Corroboration of the DDR2–integrin-β1 link in vivo. A–D, cardiac tissues of 6-month-old Wistar rats and SHRs were probed for DDR2, integrin-β1, collagen α1(I), and α-SMA expression by Western blot analysis. **, p < 0.01 versus Wistar for DDR2. ###, p < 0.001 versus Wistar for integrin-β1 (ITGB1). **, p < 0.01 versus Wistar for collagen α1(I). ***, p < 0.001 versus Wistar for α-SMA (n = 5). E, cardiac tissue sections of 6-month-old Wistar rats and SHRs were stained for collagen using picrosirius red (×25 magnification) (n = 4). F–H, cardiac fibroblasts were isolated from 6-month-old Wistar rats and SHRs.
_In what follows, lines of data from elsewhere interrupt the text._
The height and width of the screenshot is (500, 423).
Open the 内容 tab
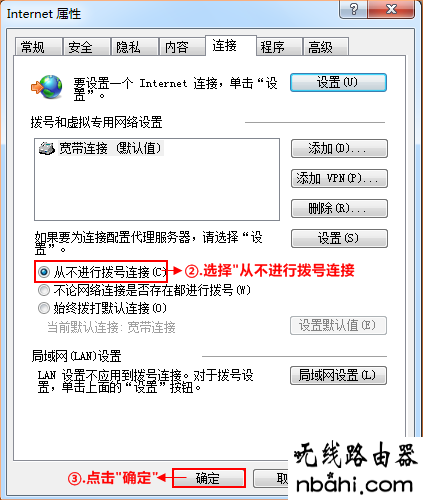point(182,47)
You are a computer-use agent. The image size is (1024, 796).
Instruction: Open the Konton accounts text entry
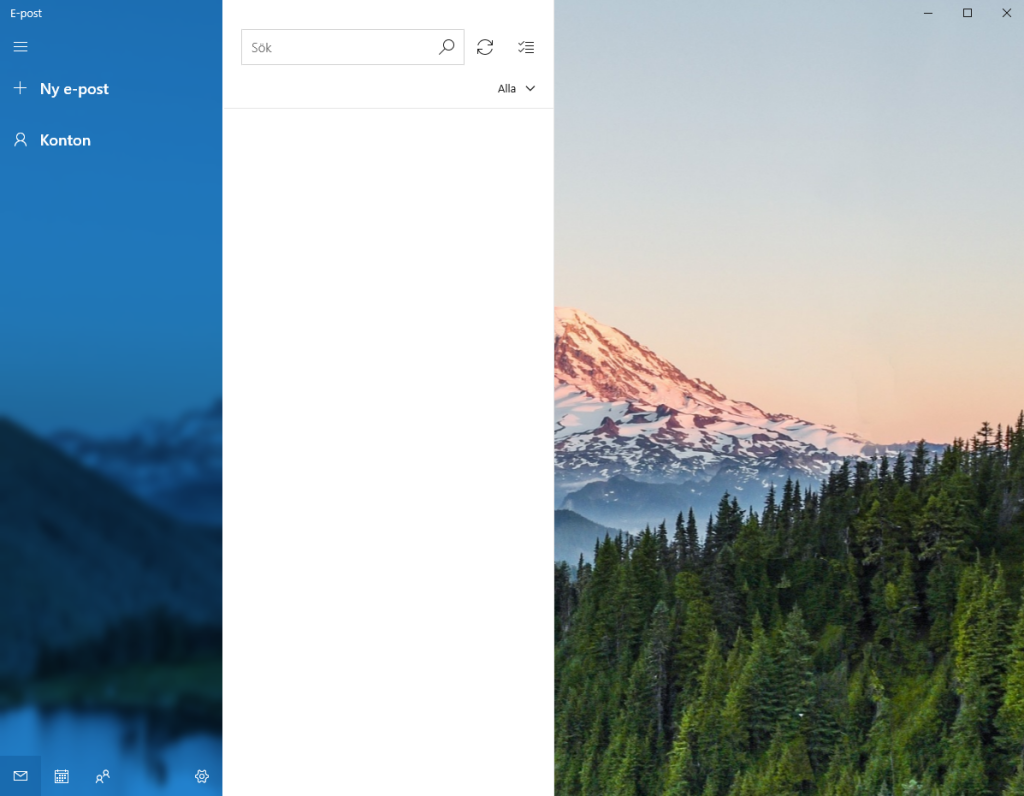65,140
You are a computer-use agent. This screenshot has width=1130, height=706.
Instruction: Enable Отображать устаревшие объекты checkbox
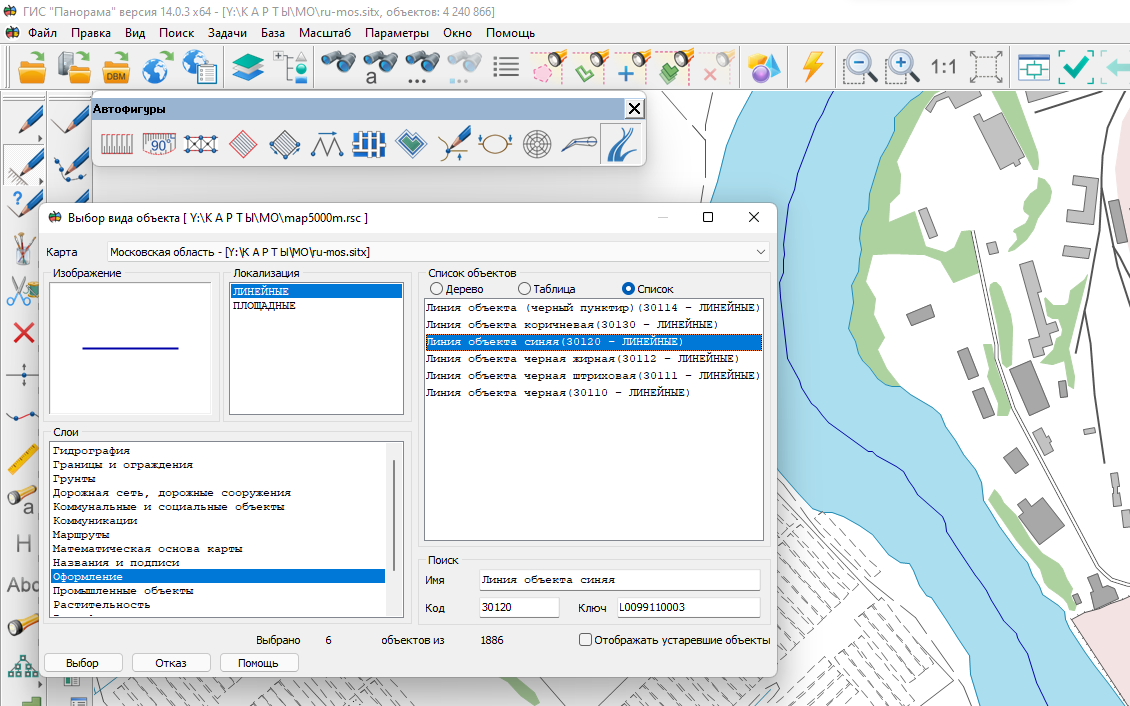(x=586, y=640)
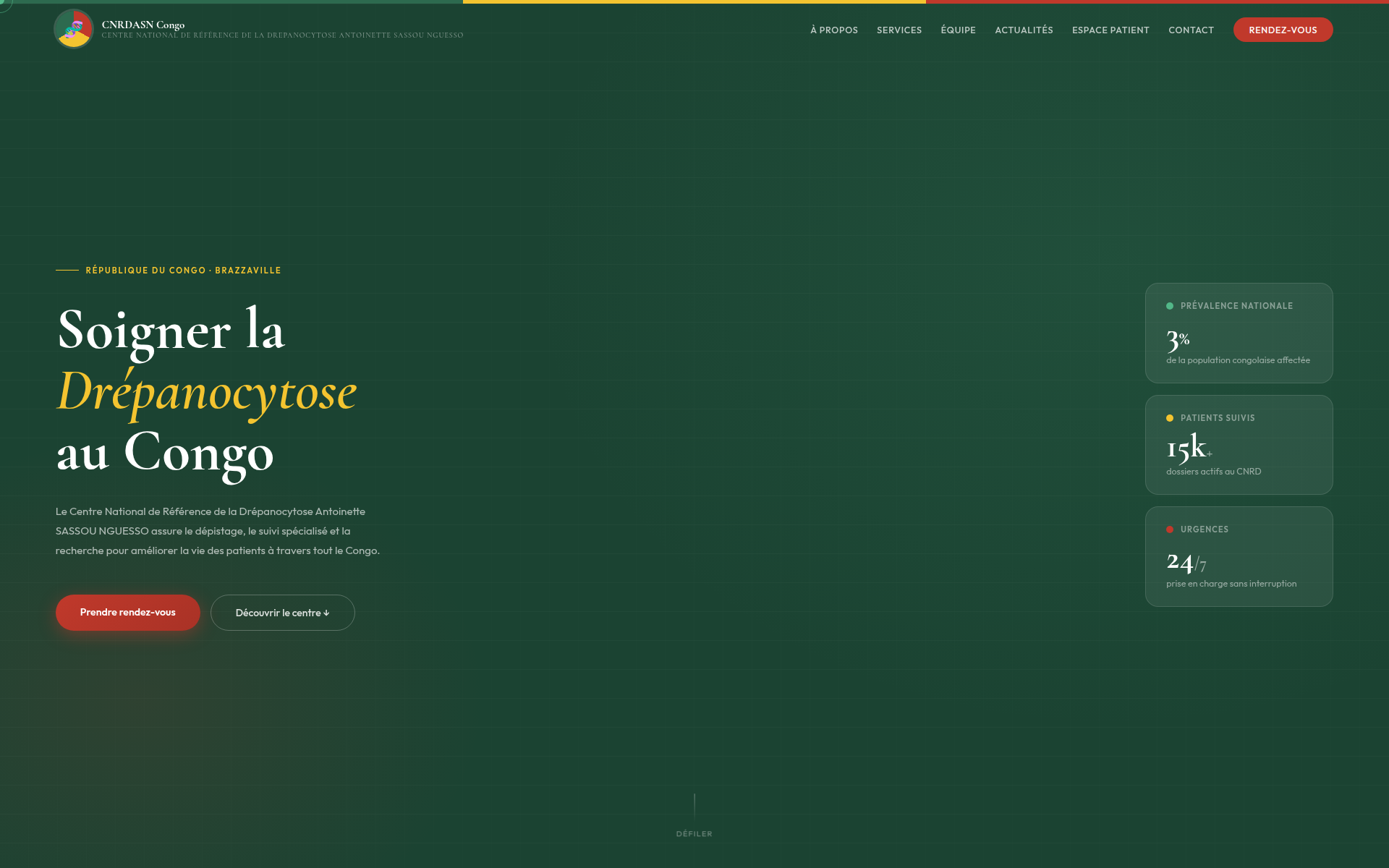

The cells were preplated for 2.5 h followed by protein isolation and subjected to Western blot analysis for detection of DDR2 and integrin-β1, with β-actin as loading control. **, p < 0.01 versus Wistar for DDR2; ***, p < 0.001 versus Wistar for integrin-β1 (n = 3). I and J, 3,3′-diaminobenzidine (DAB) staining showing integrin-β1 protein in myocardial tissue sections of 10-week-old WT and DDR2-null mice. ***, p < 0.001 versus WT (n = 5). K and L, subconfluent quiescent cultures of rat ventricular H9c2 cells were treated with conditioned medium (CM) derived from control rat cardiac fibroblasts or DDR2-silenced rat cardiac fibroblasts or control siRNA-treated rat cardiac fibroblasts for 12 or 24 h. Quiescent cultures of H9c2 in M199 without serum were used as control for basal integrin-β1 protein expression in H9c2 cells. Integrin-β1 protein expression in H9c2 cells was examined by Western blot analysis and normalized to β-actin. ***, p < 0.001 versus H9c2 control at 24 h; †††, p < 0.001 versus fibroblast CM at 24 h; ###, p < 0.001 versus DDR2 siRNA–treated fibroblast CM at 24 h; ns, not significant. Three rats (Sprague–Dawley) were used for cardiac fibroblast isolation for the conditioned medium experiments (n = 3). Error bars, S.D.